Spirit Studios, formerly known as SSR and The School of Sound Recording, is a music and media training academy producing graduates within the music, television, film and radio industries. It is based in Manchester in northern England, and has offshoots in London and Jakarta.

==History==

===Commercial studio===
Spirit Studios, based on Tariff Street in Manchester, began as a commercial recording studio in 1980 as part of the Northern Quarter, also known as the creative quarter. John Breakell, Spirit Studios' founder and Managing Director, ran the business with facilities that included four small rehearsal rooms and a single 4-track recording studio.

The first band to use Spirit's facilities were The Smiths, named by NME magazine as the most influential band since 1952. Spirit Studios continued to provide rehearsal and recording space for many Mancunian bands and international artists, notably: The Stone Roses, Tony Wilson, Simply Red, The Membranes, Happy Mondays and 808 State, Hypnotone, 2 for Joy, and Illustration Creator. Producers such as Trevor Horn,Martin Hannet, Arthur Baker all visited Spirit to record and produce their work.

Information provided:

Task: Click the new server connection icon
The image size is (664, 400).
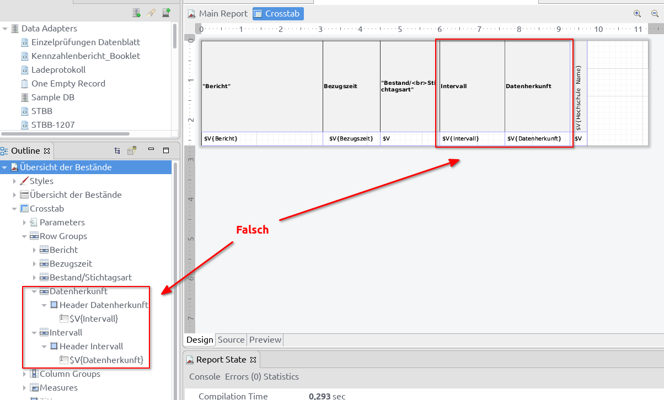Action: click(x=166, y=13)
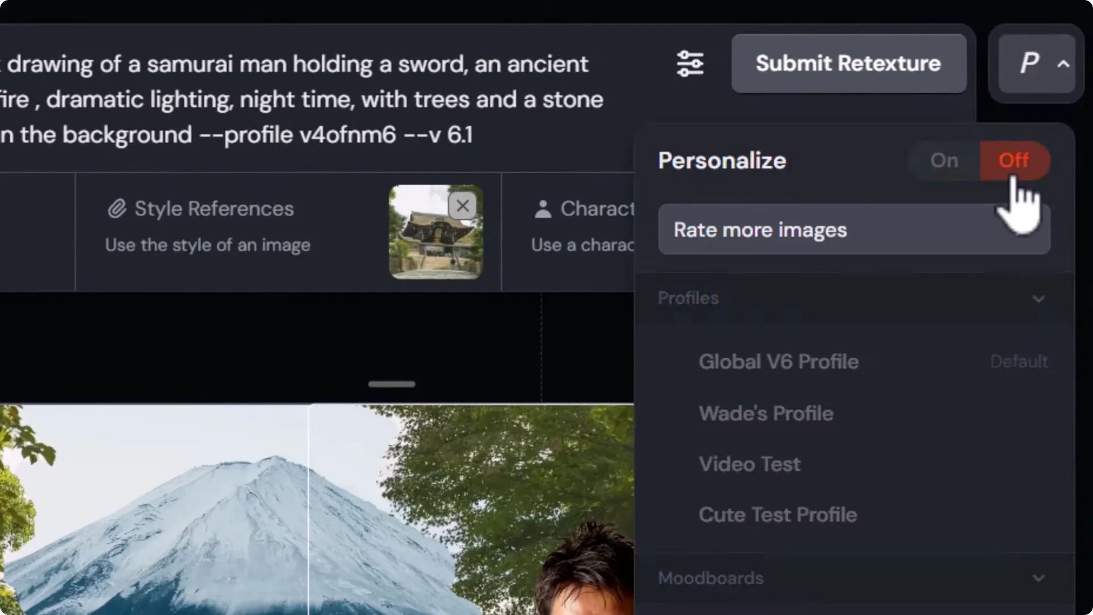Select the Global V6 Profile
Image resolution: width=1093 pixels, height=615 pixels.
(x=778, y=361)
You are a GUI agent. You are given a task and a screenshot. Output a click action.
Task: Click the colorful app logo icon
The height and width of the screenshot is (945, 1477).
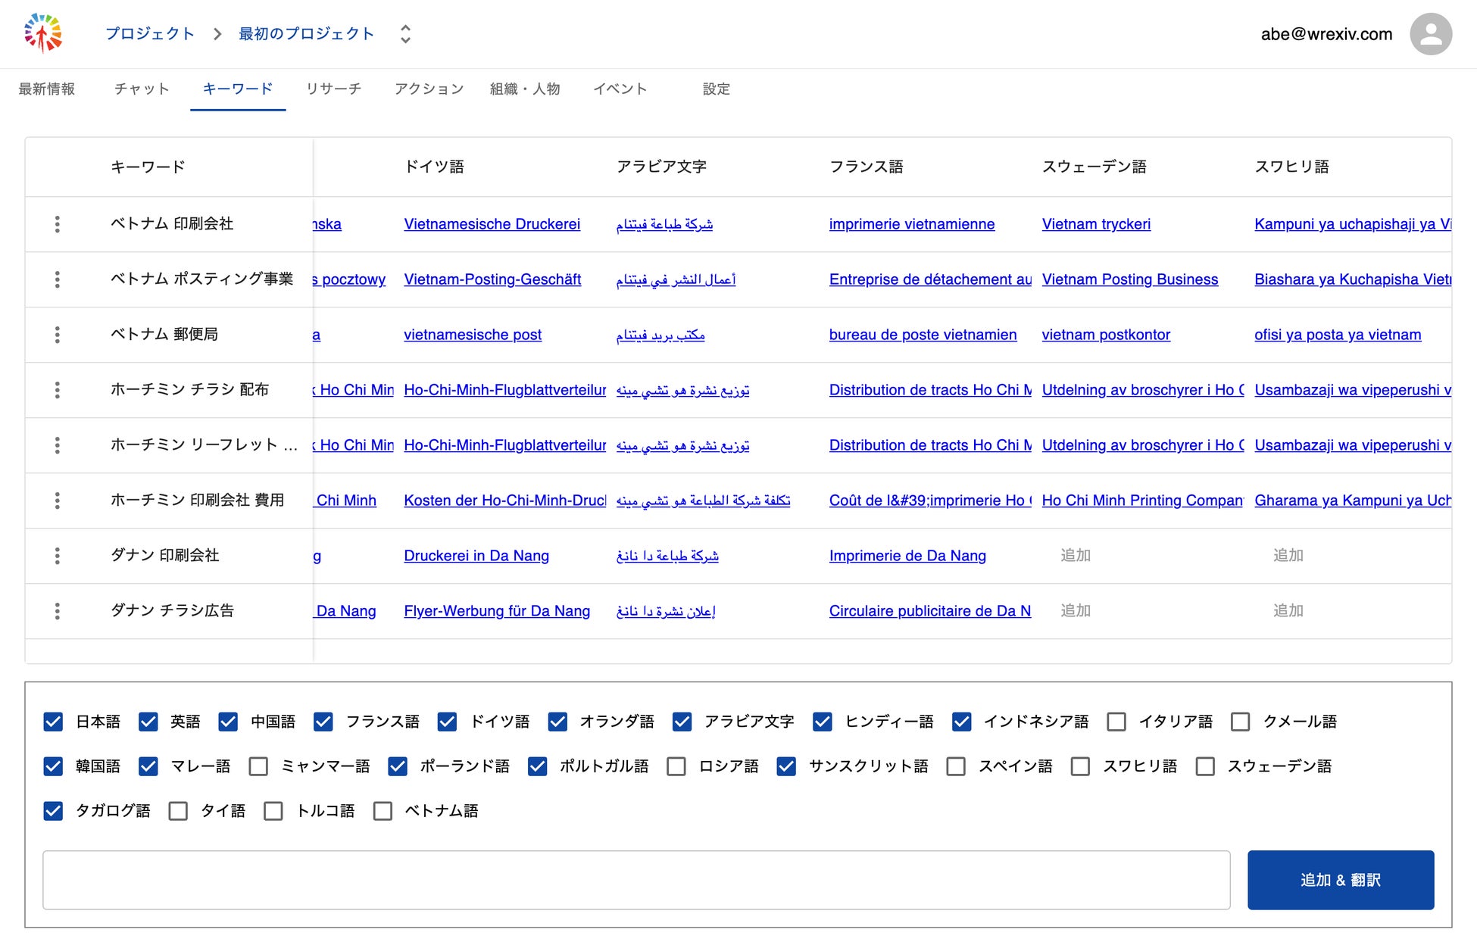pos(43,33)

Challenges:
(a) Please repeat from the Spirit Studios text the passage that begins at the words "The first band" and stops after the words "produce their work.".
(b) Answer these questions from the Spirit Studios text.
(i) Besides Manchester, in which cities does the academy have offshoots?
(ii) In what year did Spirit Studios begin as a commercial recording studio?
(iii) Which band was the first to use Spirit's facilities?

Replies:
(a)
The first band to use Spirit's facilities were The Smiths, named by NME magazine as the most influential band since 1952. Spirit Studios continued to provide rehearsal and recording space for many Mancunian bands and international artists, notably: The Stone Roses, Tony Wilson, Simply Red, The Membranes, Happy Mondays and 808 State, Hypnotone, 2 for Joy, and Illustration Creator. Producers such as Trevor Horn,Martin Hannet, Arthur Baker all visited Spirit to record and produce their work.

(b)
(i) London and Jakarta.
(ii) 1980.
(iii) The Smiths.